Throughout the summer we are looking back on how former Palace players have fared on the international stage. Today, we turn our attention to China, and reflect on their only World Cup appearance in 2002 with Fan Zhiyi.
For a country boasting an unmatched population of 1.4 billion, it is remarkable to think that only 19 players have ever played for China at a World Cup finals, but for Fan Zhiyi qualifying for the 2002 edition was the pinnacle of his career.
Fan had already been a trailblazer at club level after he and compatriot Sun Jihai sprang to the attention of Terry Venables during China’s friendly against England ahead of Euro 96, and two years later he recruited the pair during the start of his second spell as Palace manager, with an estimated 100 million fans in Asia watching the pair’s early English exploits.
While Sun only remained at the club during the 1998/99 campaign, Fan stuck around for much longer and would become a fan favourite in south London, making 102 appearances and scoring six goals as well as being voted the Eagles’ Player of the Year in 2001.
However, his commitment to his country’s cause was never in question, regularly undertaking long-haul flights in a quest to help China finally reach their footballing potential.
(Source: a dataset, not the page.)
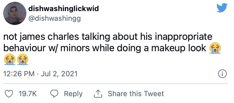This screenshot has height=103, width=234.
Task: Open the dishwashinglickwid profile avatar
Action: click(x=15, y=13)
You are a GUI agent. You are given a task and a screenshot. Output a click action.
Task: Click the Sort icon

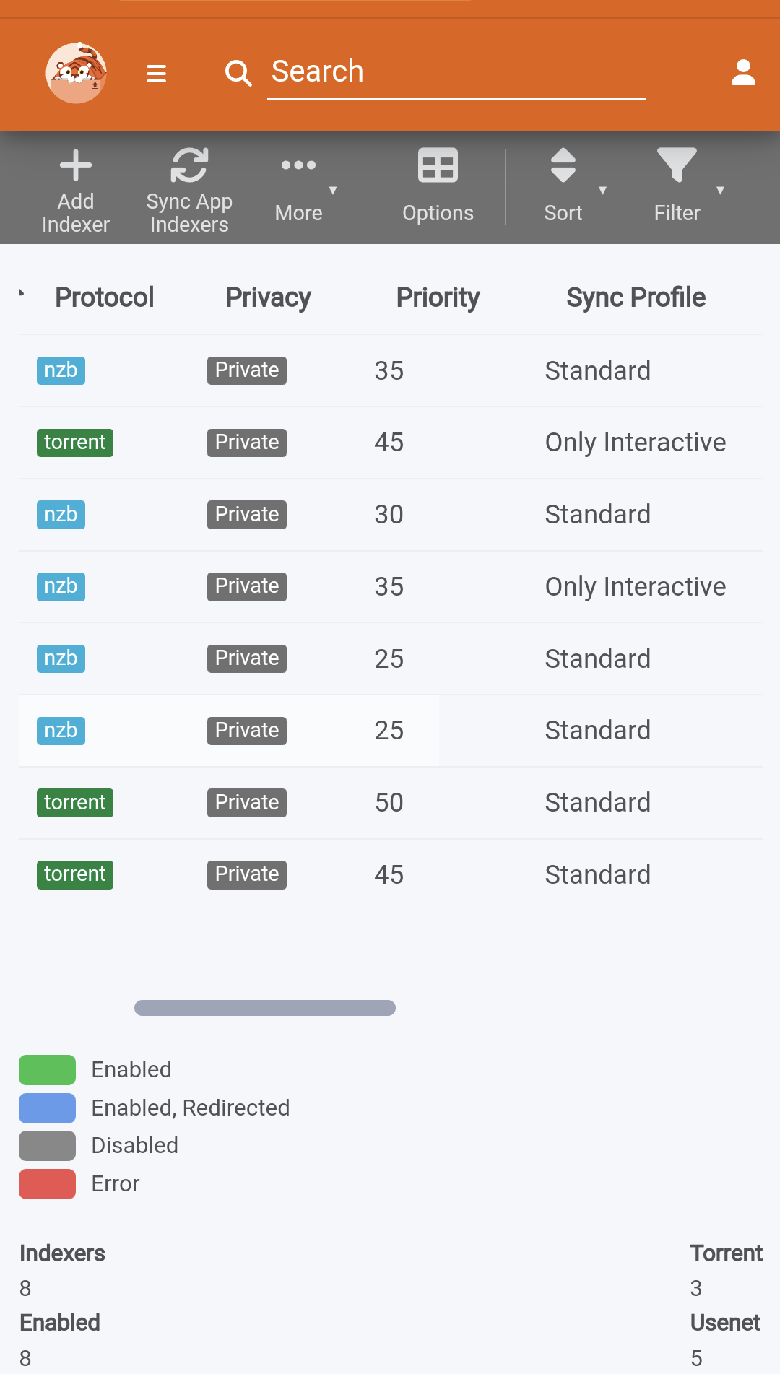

During 2001, that moment finally arrived when after nine years of service, he achieved his dream when a solitary goal from Yu Ganwei claimed a 1-0 win over Oman; their fifth victory from six qualifiers ensuring they made the short trip to Japan and South Korea the following summer.
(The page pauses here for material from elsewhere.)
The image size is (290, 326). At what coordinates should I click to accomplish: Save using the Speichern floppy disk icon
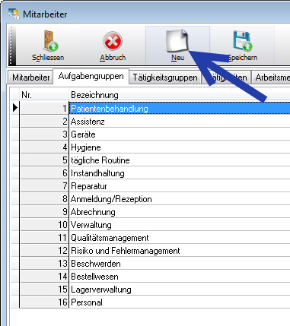tap(243, 40)
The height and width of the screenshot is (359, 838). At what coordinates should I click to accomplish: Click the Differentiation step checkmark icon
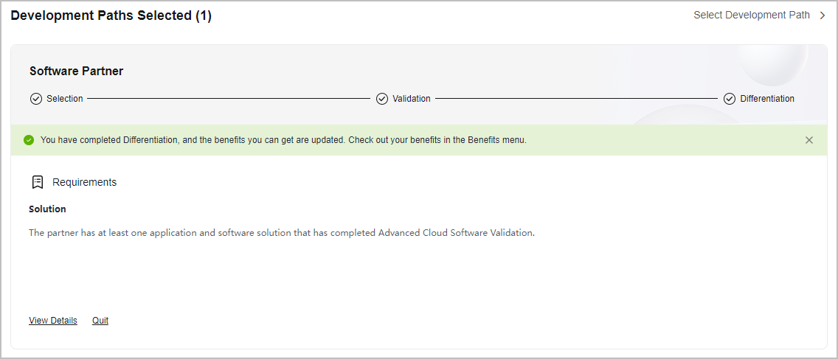point(730,99)
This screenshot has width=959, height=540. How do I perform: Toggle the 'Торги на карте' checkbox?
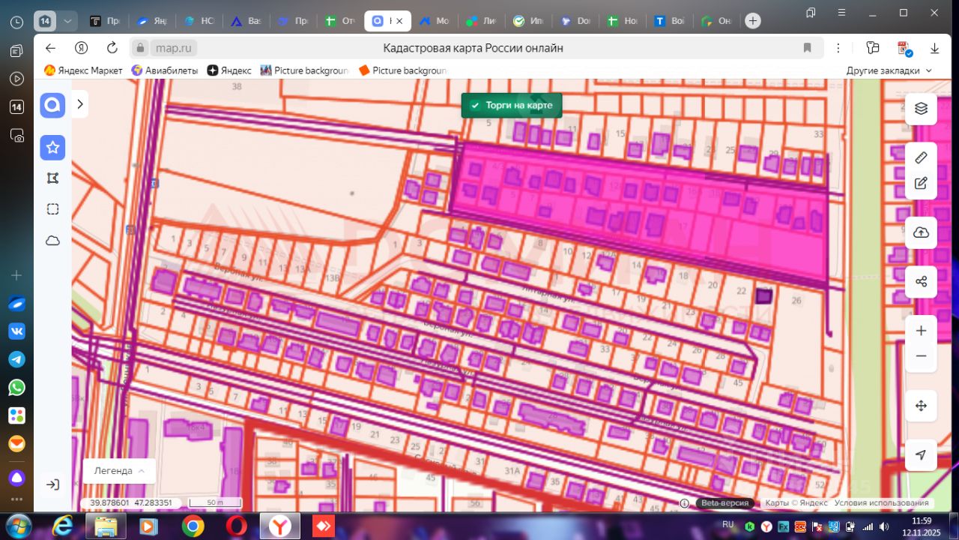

"It was a success that went beyond football itself," recalled Fan, speaking to FIFA.com in 2011. "When the game was over and we qualified for World Cup for the first time, I got so excited that I even couldn't hear the wild celebrations around me.
"For the nation, it was mission accomplished after 44 years of hard work and for me, it was a dream come true having failed in the previous two attempts."
Emotion came pouring out of the captain, known affectionately by his supporters as 'General Fan' who applauded him off the field that night draped in his nation’s flag. When he reached the dressing room, he admitted to weeping with joy: "It was because by that time, we had waited too long and gone through too much hardship."
Having starred for club and country, Fan was rewarded by being named AFC Asian Player of the Year. However, sadly for Fan, who moved onto Dundee weeks after leading China to their historic qualification, he got injured a pre-World Cup friendly, limiting his participation to a solitary appearance in the opener against Costa Rica, which proved to be his 106th and final cap while China were swept aside, failing to score or register a point in the competition.
"The heavy losses showed the gulf between us and the world's top teams,” he said. “We have a long way to go if we want to reach the level where we can compete against the world's best."
Surely it is only a matter of time before China establish themselves on the footballing stage, but until then Fan’s place in the history of his national team is secure.